What you are asked to do
Edit everything from the start of the records down to the line containing "Click the Übernehmen", replacing "screenshot" with "screen capture" and leaving all else unchanged.
## start Records for the task
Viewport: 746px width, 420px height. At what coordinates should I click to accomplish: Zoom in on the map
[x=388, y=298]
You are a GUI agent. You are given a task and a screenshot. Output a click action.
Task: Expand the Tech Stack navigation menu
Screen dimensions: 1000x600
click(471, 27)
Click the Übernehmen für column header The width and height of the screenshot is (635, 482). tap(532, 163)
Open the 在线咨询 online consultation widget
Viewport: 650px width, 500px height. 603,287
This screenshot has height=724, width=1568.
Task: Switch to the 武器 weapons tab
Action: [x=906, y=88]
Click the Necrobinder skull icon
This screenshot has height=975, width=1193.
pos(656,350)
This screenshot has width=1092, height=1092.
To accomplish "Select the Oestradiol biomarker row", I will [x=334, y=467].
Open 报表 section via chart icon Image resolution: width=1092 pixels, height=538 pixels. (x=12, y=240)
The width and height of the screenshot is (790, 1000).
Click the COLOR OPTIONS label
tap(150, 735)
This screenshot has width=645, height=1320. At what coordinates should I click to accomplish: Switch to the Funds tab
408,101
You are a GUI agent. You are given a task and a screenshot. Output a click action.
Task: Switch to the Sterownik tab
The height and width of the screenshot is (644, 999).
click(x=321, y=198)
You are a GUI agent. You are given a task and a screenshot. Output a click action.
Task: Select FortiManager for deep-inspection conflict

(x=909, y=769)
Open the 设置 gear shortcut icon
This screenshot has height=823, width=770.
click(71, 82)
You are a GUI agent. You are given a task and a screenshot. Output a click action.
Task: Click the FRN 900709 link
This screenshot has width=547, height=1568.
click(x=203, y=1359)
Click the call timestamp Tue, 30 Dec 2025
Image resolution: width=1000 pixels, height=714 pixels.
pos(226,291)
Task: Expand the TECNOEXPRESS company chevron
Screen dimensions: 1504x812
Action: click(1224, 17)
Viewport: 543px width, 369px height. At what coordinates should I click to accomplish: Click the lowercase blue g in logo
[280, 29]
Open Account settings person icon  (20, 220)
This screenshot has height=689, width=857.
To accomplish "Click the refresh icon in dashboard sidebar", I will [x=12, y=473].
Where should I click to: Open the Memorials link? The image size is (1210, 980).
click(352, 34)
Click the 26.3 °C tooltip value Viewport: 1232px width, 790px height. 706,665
## end Records for the task
Solved exercise
Viewport: 746px width, 420px height. At what coordinates should I click to accomplish: Zoom in on the map
[x=388, y=298]
You are a GUI agent. You are given a task and a screen capture. Output a click action.
Task: Expand the Tech Stack navigation menu
Screen dimensions: 1000x600
click(471, 27)
Click the Übernehmen für column header The width and height of the screen capture is (635, 482). tap(532, 163)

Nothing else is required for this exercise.